Transcriptome network analysis of chronic traumatic encephalopathy and Alzheimer's disease show altered expression of synaptotagmins associated with long-term potentiation

Chronic traumatic encephalopathy (CTE) is a neurodegenerative disease that is associated with traumatic brain injury (TBI). CTE is known to share similar neuropathological features with Alzheimers disease (AD), but little is known about the molecular properties in CTE. To better understand the neuropathological mechanism of TBI-related disorders, we conducted transcriptome sequencing analysis of 8 CTE post-mortem human brain tissues. We also included 10 AD and 6 CTE with AD (CTE/AD) post-mortem human brain samples in order to characterize unique or common transcriptome signatures among head trauma-related disorders.
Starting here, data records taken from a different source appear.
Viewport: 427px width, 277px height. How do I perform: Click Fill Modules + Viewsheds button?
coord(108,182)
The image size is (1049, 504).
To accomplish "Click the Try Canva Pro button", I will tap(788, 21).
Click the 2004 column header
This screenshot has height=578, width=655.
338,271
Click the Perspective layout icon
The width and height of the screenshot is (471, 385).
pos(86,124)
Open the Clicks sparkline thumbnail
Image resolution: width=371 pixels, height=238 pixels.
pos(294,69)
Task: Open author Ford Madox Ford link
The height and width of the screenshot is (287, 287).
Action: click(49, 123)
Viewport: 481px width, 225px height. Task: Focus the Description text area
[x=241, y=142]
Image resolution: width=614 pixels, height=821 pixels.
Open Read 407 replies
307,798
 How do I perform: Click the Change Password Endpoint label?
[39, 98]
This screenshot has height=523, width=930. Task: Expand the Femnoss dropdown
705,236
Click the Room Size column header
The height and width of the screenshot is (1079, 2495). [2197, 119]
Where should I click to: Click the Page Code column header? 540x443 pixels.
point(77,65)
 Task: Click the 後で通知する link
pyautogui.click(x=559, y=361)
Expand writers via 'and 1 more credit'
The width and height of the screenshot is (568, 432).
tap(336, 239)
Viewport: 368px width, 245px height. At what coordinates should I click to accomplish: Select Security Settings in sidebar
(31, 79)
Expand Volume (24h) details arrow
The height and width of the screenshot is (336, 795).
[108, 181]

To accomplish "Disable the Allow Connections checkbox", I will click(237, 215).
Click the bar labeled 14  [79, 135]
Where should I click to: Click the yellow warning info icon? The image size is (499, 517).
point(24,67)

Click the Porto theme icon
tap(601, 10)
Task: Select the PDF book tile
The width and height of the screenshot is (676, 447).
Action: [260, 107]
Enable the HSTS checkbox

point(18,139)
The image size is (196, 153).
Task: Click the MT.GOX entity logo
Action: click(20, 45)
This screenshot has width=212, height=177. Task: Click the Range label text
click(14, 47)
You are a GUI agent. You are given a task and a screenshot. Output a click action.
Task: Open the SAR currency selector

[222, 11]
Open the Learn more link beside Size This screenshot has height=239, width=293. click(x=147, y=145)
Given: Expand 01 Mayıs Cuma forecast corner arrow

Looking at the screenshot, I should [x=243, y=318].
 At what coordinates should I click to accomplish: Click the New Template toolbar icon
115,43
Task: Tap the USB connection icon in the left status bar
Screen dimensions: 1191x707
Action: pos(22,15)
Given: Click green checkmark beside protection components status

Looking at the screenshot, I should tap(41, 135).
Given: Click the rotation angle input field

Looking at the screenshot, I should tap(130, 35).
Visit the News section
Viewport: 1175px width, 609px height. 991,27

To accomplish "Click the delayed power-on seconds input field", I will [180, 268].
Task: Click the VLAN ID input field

Using the weighted gene co-expression network analysis (WGCNA) and principal component analysis (PCA), we found a similar distributions of CTE, CTE/AD and AD. Down-regulation of synaptotagmins showed common transcriptome signatures in CTE, CTE/AD and AD. Synaptotamins are known to act as a redundant mediator for AMPA receptor exocytosis during LTP. We observed down-regulation of genes that play a pivotal role in the LTP process, such as calcium/calmodulin-dependent protein kinase II (CaMKII), protein kinase A (PKA), protein kinase C (PKC) and a-amino-3-hydroxy-5-methyl-4-isoxazolepropionic acid (AMPA) receptors. These results suggest that dysregulation of synaptotagmin affects the LTP process in head trauma-related diseases and it causes a variety symptoms of neurodegenerative disorders such as cognitive function, memory loss and depression.